▶ _TASK BRIEF_:
Without pictures, repeat exactly the lines from the one containing "The height and" through the end of the entries.

——

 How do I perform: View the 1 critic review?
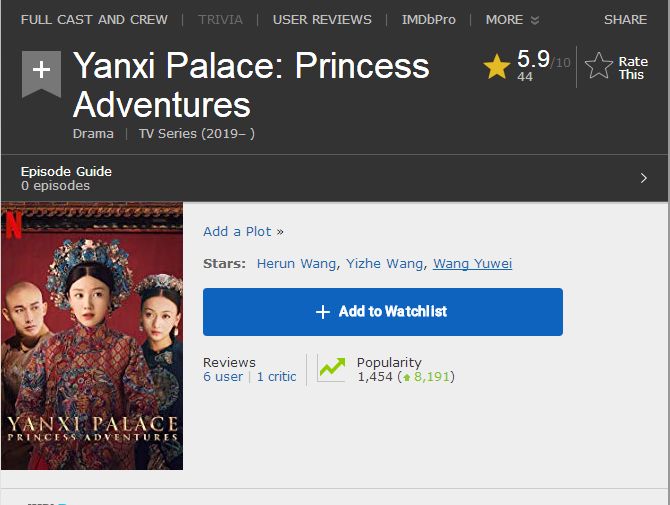tap(276, 377)
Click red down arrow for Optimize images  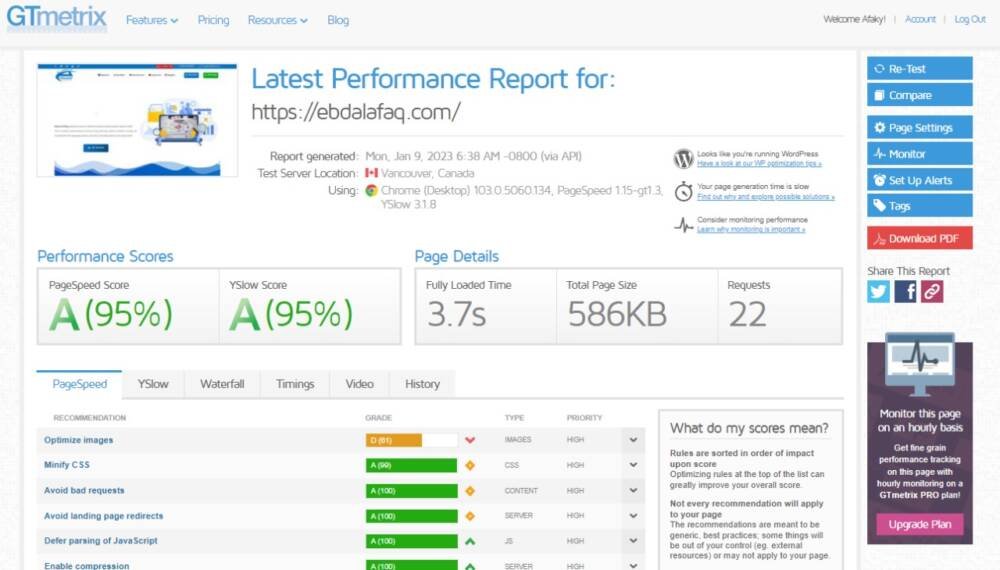(470, 440)
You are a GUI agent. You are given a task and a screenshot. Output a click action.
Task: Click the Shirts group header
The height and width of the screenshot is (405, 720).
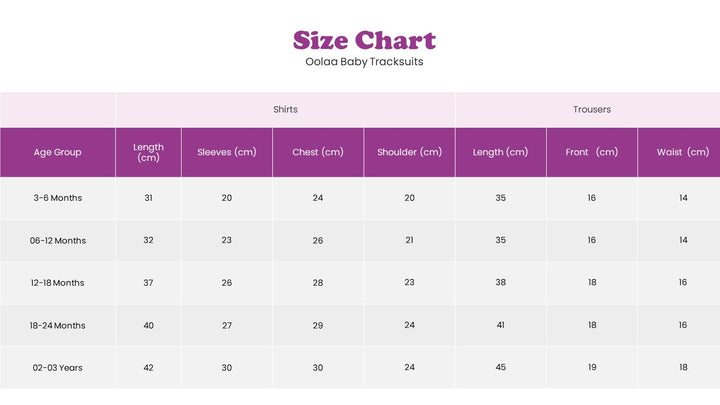[x=285, y=109]
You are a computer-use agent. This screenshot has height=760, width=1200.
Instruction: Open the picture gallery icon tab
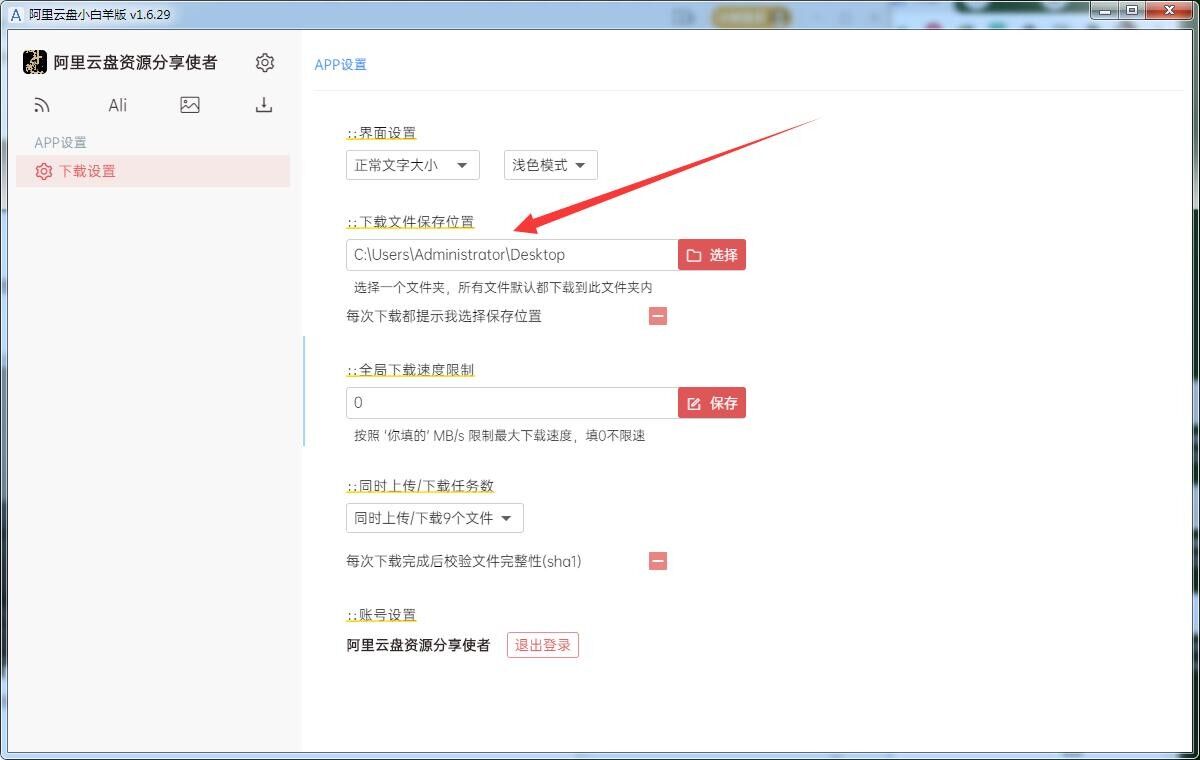[190, 105]
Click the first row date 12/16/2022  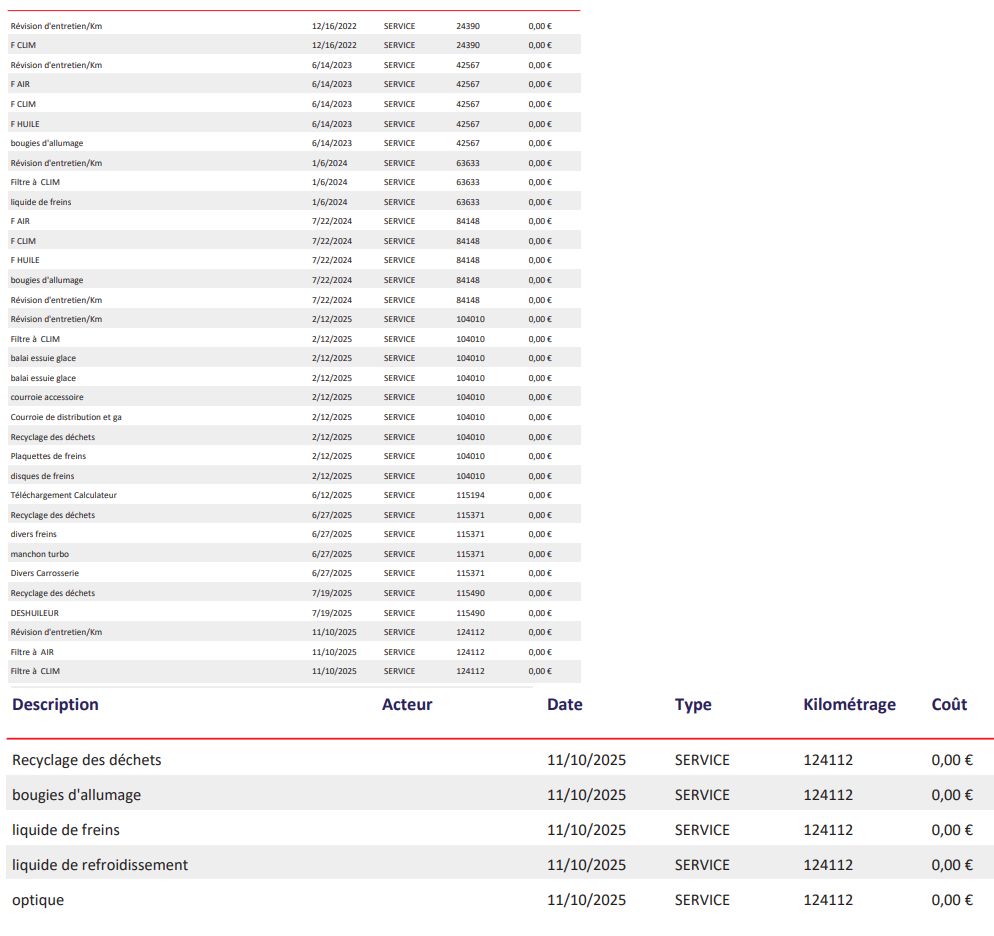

——

▶ _SOLVED EXERCISE_:
The height and width of the screenshot is (405, 720).
[x=285, y=109]
You are a computer-use agent. This screenshot has height=760, width=1200.
Instruction: Open the picture gallery icon tab
[190, 105]
Click the first row date 12/16/2022  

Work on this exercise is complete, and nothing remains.